**Work task:** Carry none of the pictures over; write out the complete data exactly.

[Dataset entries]
════════

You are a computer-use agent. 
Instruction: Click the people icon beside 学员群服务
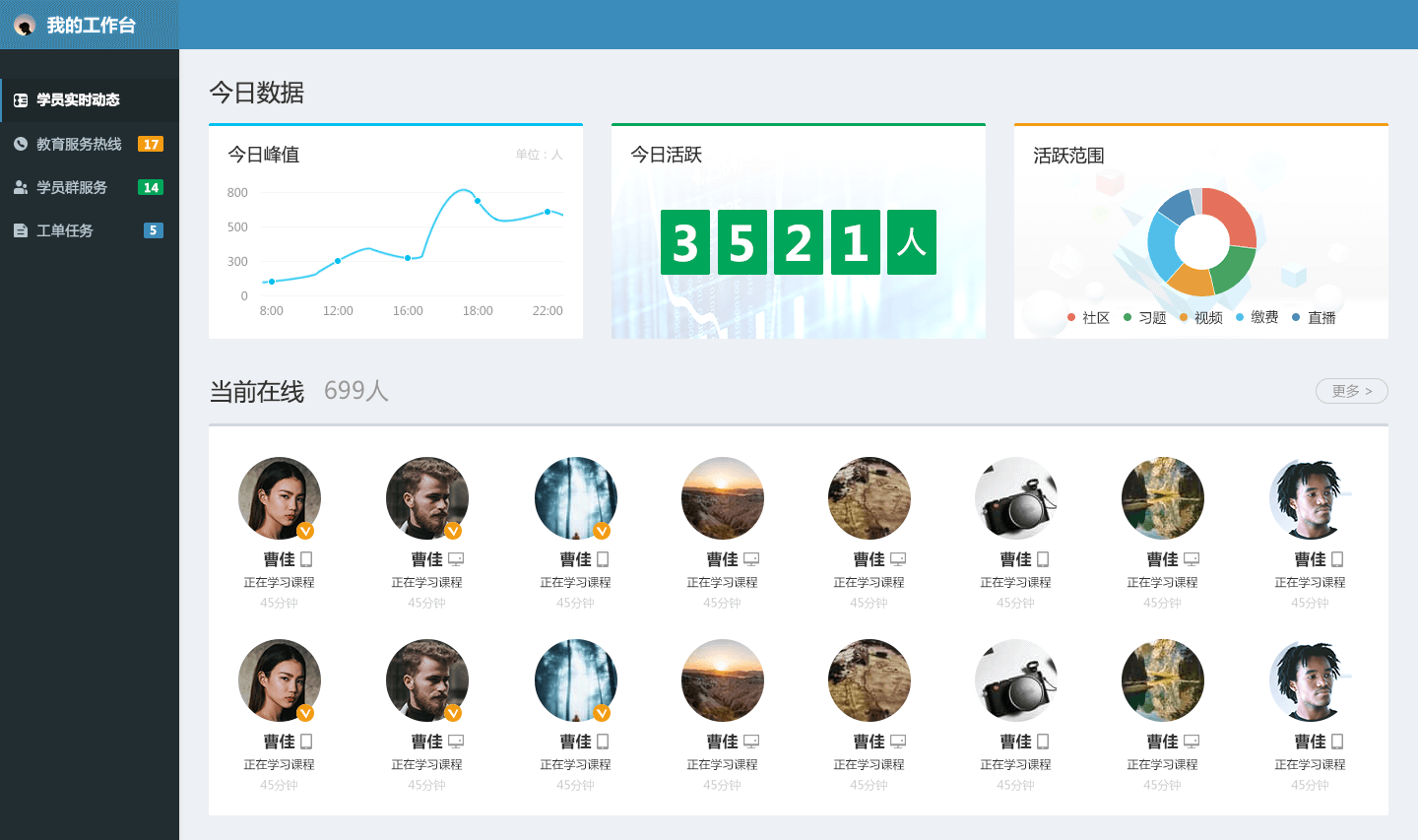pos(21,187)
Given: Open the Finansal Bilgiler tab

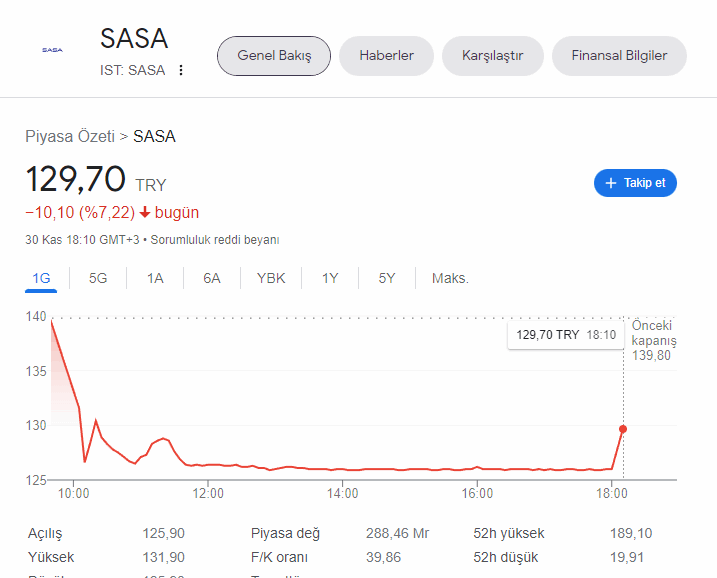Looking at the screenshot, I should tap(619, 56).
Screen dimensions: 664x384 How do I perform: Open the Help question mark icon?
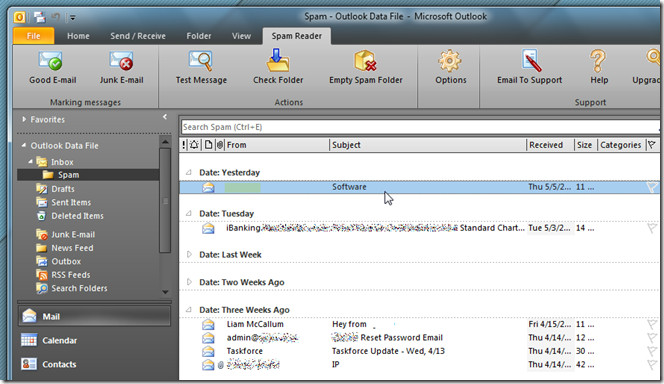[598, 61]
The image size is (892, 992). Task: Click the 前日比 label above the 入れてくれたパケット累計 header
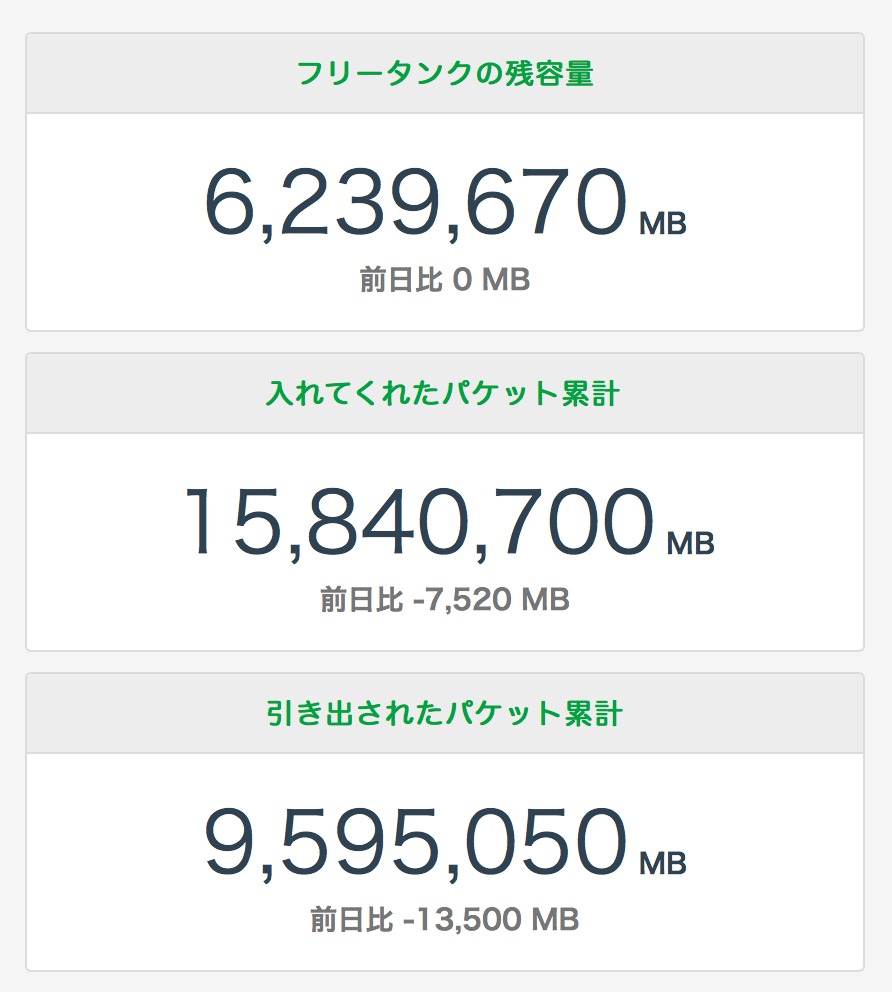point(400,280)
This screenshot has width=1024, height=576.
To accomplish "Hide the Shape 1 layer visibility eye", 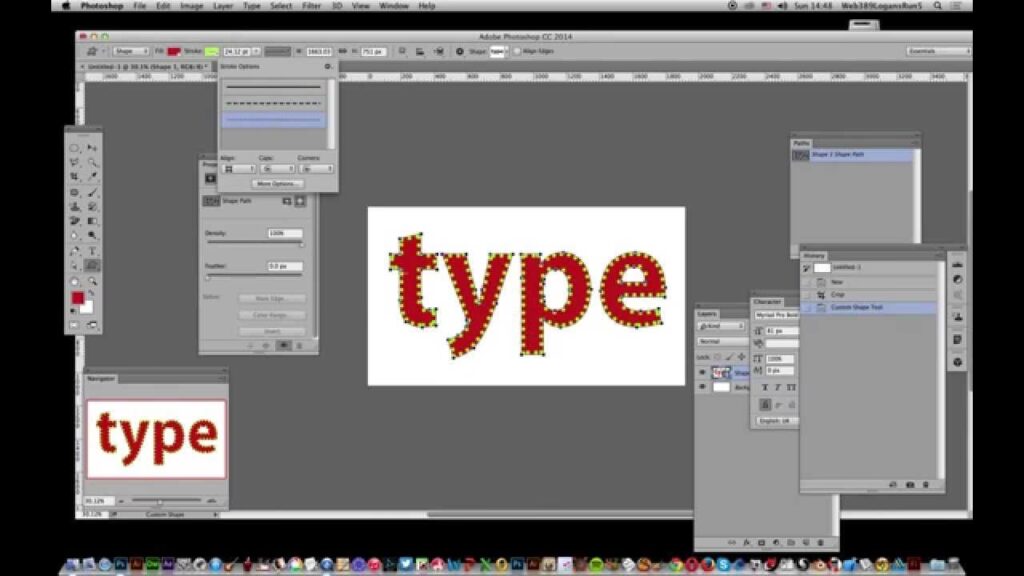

════════

**Solution to this problem:**
You are a computer-use agent. 
Instruction: Click the people icon beside 学员群服务
pos(21,187)
Given: Open the Finansal Bilgiler tab

Looking at the screenshot, I should tap(619, 56).
Screen dimensions: 664x384 How do I perform: Open the Help question mark icon?
[598, 61]
The image size is (892, 992). Task: Click the 前日比 label above the 入れてくれたパケット累計 header
point(400,280)
This screenshot has width=1024, height=576.
To accomplish "Hide the Shape 1 layer visibility eye", 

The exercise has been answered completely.